The limits set in the European Parliament and Council agreement constitute a loophole, say researchers, that will allow a set of toxic chemicals to persist and harm health.
“Recycling toxic chemicals into new products undermines the entire concept of a circular economy. This calls for strong action from European decision-makers to eliminate them once and for all. BDEs are nothing to play with.
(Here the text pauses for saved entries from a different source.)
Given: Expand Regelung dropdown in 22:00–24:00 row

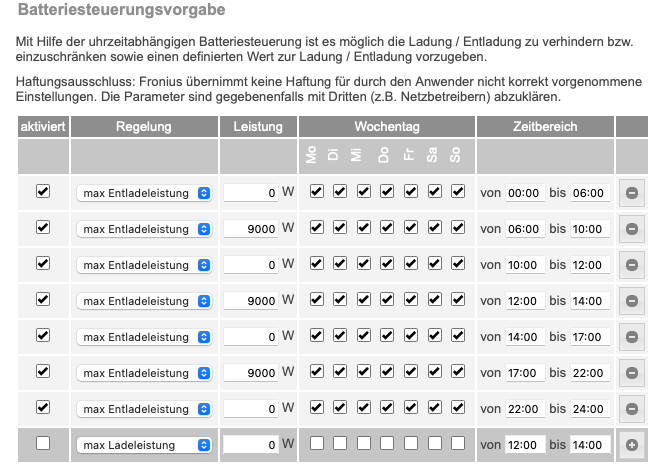Looking at the screenshot, I should [145, 409].
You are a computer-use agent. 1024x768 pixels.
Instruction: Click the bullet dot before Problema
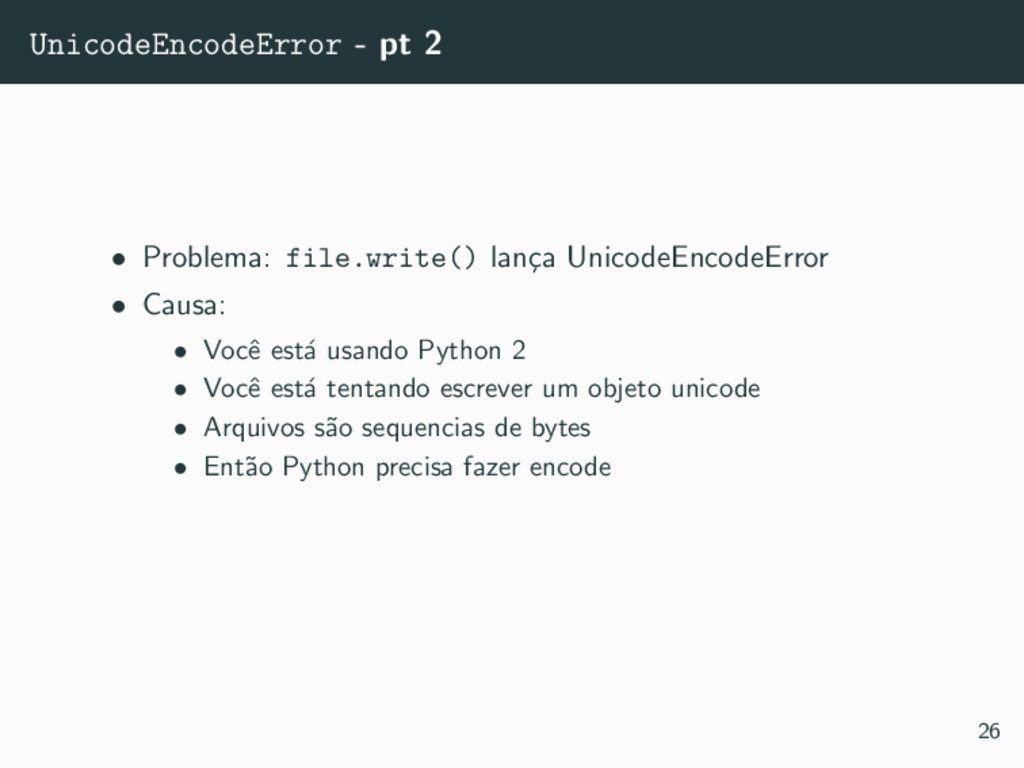pos(118,259)
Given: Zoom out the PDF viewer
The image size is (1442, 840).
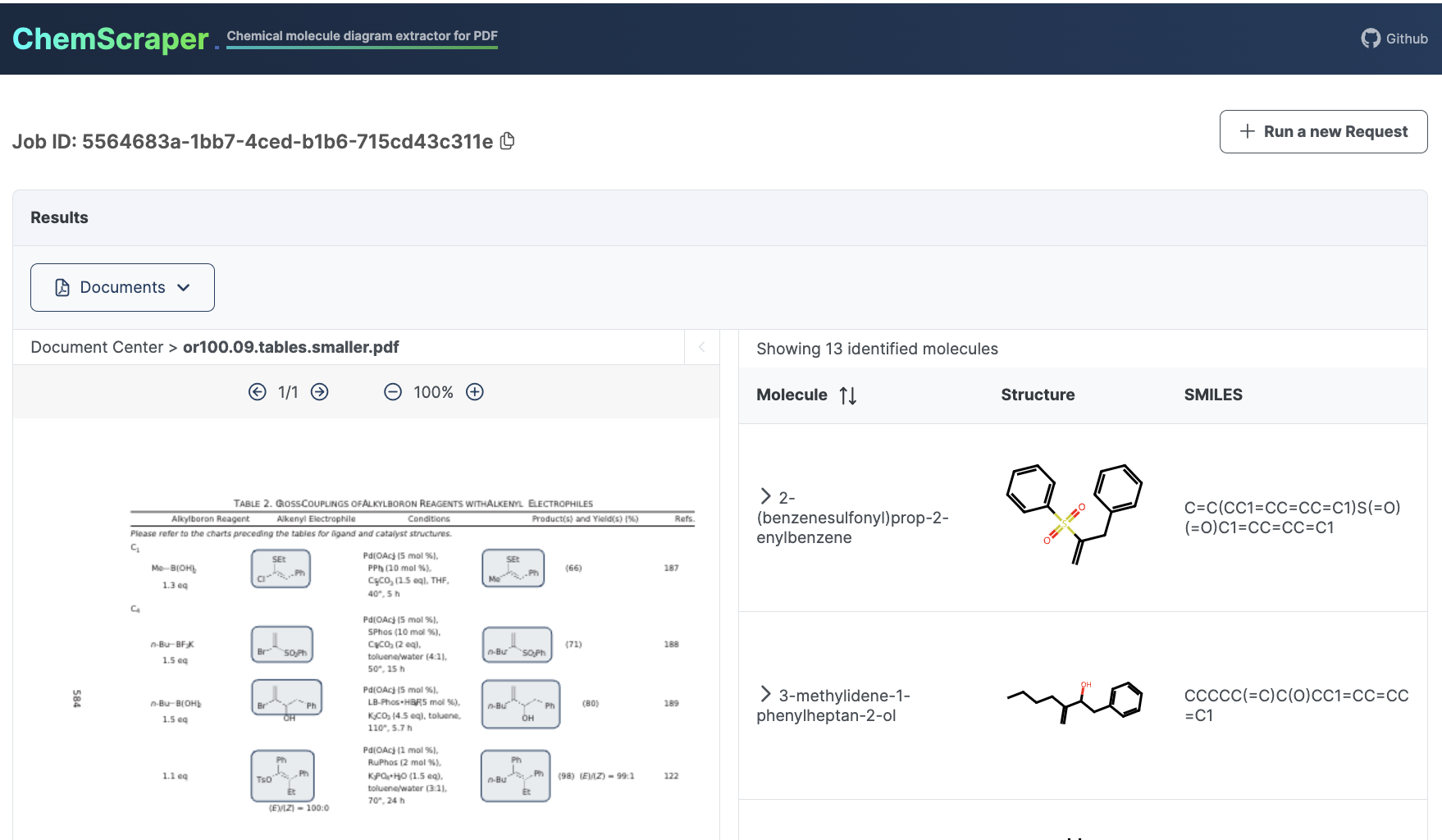Looking at the screenshot, I should point(393,392).
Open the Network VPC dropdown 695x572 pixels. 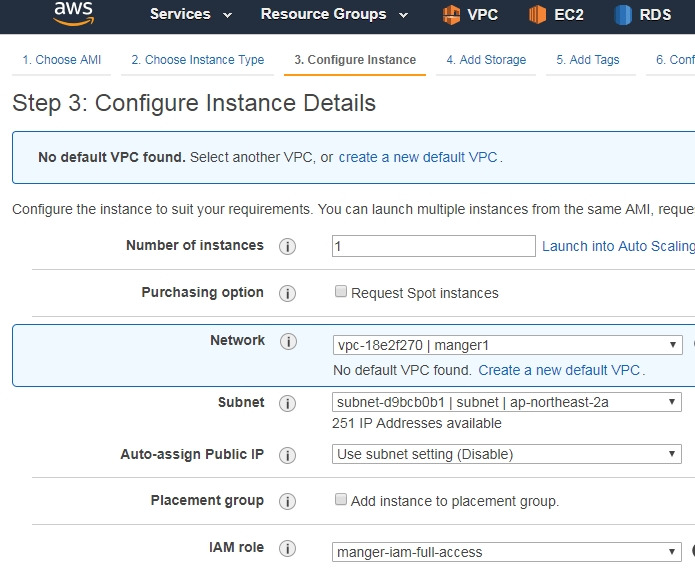[x=507, y=345]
Those endocrine disruptors are responsible for attention and neurological deficits in children,” said Genon Jensen, co-author of the study and Executive Director of the Health and Environment Alliance (HEAL).
“The new EU rules conflict with obligations under the Stockholm Convention which prohibit the recycling of articles containing DecaBDE,“ said Joe DiGangi, Senior Science and Technical Advisor at IPEN. “This sets the stage for a conflict at the upcoming Conference of the Parties by positioning the EU as advocates for toxic recycling.”
Dioxins, another group of highly hazardous substances, can form unintentionally as flame retardant chemicals in plastics are heated and remolded in the recycling process. The study Toxic Soup: Dioxins in Plastic Toys demonstrates that contamination through the recycling of BDEs also introduces dioxins into recycled plastics products, which is an additional reason to keep BDEs out of waste.
“Dioxin content in a toy tested from Germany contained levels similar to those found in waste incineration fly ash. Brominated dioxins are highly hazardous chemicals that are known to affect brain development, damage the immune system and unborn children, increase the risk of cancer and risk disruption of thyroid function,” explains Jindrich Petrlik, the lead author of the study, Executive Director of Arnika - Toxics and Waste Programme, and Co-Chair of IPEN’s Dioxin, PCBs, and Waste Working Group. “POPs wastes are highly hazardous and need to be strictly controlled. The EU has failed to do that.”